Hi Sergei, On Tue, Sep 10, 2013 at 09:11:16PM +0200, Sergei Golubchik wrote:
Hi, Sergey!
On Sep 10, Sergey Vojtovich wrote:
Hi Sergei,
thanks for looking into this patch. Frankly speaking I find it a bit questionable too. Below are links that should answer your questions... What problem do I attempt to solve: https://lists.launchpad.net/maria-developers/msg06118.html How do I attempt to solve it: https://mariadb.atlassian.net/browse/MDEV-4956
Yes, I've seen and remember both, but they don't answer my question, which was about specific changes that you've done, not about the goal. But ok, see below.

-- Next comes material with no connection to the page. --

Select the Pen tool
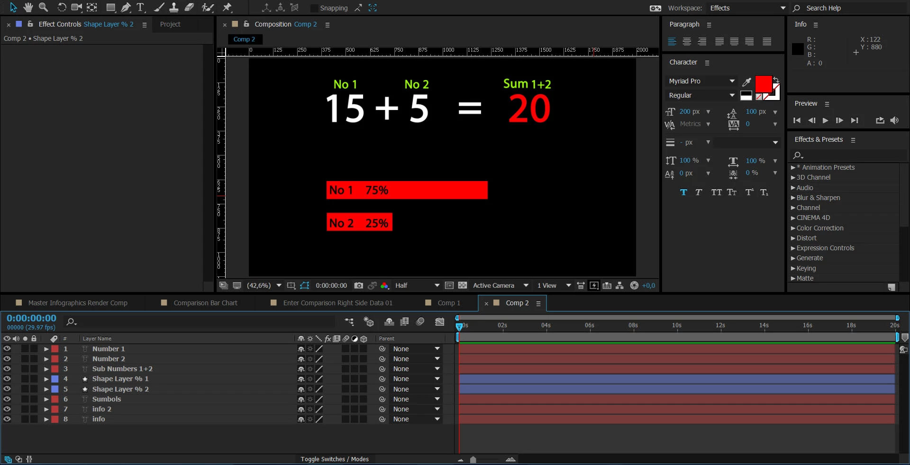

For every statment we acquire table from table cache and then release table back to the cache. That involves update of 3 lists: unused_tables, per-share used_tables and free_tables. These lists are protected by LOCK_open (see tc_acquire_table() and tc_release_table()).
Why per-share lists are updated under the global mutex? I would have done that already if it would give us considerable performance gain. Alas, it doesn't solve CPU cache coherence problem.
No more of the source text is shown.